● **ABOUT THIS EXERCISE**: Find every line in the records below that contains "input", and copy it.

*** Opening ENTRIES PROVIDED ***

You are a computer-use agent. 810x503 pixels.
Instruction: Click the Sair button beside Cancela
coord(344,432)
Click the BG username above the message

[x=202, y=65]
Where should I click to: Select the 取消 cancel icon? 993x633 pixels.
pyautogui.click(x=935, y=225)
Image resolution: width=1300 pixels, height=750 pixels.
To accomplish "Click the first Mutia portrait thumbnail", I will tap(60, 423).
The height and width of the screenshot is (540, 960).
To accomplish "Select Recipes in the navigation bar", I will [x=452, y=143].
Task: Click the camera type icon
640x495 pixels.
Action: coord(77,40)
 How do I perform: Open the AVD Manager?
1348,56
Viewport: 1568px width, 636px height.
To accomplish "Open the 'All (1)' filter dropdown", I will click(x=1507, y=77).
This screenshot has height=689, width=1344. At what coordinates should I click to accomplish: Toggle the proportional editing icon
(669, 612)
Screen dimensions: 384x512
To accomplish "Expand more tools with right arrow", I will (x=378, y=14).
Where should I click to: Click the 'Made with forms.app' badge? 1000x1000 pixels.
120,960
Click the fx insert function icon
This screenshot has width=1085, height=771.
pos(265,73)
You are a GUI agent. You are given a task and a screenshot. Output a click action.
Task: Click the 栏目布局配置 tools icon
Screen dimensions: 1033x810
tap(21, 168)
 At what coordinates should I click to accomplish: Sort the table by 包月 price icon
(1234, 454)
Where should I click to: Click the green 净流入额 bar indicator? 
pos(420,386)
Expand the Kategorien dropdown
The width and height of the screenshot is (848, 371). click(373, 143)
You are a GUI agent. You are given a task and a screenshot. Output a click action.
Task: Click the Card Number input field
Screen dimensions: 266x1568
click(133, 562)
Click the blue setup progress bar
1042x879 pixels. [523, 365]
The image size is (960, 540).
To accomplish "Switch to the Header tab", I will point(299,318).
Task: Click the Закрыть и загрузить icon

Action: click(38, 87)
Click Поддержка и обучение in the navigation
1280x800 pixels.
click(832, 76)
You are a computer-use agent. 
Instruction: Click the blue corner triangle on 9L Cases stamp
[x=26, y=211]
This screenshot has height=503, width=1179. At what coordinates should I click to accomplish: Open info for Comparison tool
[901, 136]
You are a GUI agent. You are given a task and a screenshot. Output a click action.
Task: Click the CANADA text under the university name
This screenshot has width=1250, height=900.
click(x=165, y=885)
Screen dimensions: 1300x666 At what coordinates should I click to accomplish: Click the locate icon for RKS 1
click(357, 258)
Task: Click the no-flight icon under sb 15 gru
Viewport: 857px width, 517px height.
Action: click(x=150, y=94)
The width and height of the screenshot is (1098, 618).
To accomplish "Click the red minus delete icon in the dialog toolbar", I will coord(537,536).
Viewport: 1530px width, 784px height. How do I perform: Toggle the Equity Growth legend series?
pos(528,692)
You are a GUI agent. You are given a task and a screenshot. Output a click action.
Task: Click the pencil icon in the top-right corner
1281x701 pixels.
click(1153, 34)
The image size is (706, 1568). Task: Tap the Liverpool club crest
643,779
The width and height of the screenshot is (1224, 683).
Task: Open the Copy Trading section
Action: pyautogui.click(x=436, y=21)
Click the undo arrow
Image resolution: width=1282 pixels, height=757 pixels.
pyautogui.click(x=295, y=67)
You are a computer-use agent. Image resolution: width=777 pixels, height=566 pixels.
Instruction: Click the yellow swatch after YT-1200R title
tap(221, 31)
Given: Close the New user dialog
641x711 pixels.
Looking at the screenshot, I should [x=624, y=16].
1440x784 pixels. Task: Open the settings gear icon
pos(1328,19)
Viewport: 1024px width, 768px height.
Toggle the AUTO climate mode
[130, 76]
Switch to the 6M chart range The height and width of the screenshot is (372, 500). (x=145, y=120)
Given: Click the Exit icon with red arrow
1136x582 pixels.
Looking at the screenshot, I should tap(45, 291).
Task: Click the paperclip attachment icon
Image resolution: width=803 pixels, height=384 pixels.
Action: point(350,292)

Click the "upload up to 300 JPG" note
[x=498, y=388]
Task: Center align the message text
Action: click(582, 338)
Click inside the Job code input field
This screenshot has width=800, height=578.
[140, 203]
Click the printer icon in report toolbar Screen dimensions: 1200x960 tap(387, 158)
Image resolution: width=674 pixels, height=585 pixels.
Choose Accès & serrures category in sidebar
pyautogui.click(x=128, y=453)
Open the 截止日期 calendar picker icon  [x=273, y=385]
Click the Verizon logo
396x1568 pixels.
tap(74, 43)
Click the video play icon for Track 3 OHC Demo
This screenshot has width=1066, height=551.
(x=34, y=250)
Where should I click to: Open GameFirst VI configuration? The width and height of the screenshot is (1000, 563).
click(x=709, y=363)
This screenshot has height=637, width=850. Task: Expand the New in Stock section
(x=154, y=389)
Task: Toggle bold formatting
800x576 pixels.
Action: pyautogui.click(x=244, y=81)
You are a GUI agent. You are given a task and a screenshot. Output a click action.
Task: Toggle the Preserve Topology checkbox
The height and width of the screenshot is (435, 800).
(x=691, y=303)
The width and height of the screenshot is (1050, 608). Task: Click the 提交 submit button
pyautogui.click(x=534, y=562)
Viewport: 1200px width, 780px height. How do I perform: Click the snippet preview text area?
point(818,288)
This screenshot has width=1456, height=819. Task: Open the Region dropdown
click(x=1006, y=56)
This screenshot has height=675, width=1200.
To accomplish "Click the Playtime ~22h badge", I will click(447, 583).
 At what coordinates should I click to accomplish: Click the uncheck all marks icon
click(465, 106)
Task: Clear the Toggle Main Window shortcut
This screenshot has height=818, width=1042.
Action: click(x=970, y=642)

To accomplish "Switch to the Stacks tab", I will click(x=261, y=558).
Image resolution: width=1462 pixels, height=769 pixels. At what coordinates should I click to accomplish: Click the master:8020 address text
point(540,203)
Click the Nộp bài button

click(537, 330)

*** Closing ENTRIES PROVIDED ***

● **EXERCISE OUTPUT**:
Task: Click the Card Number input field
Click inside the Job code input field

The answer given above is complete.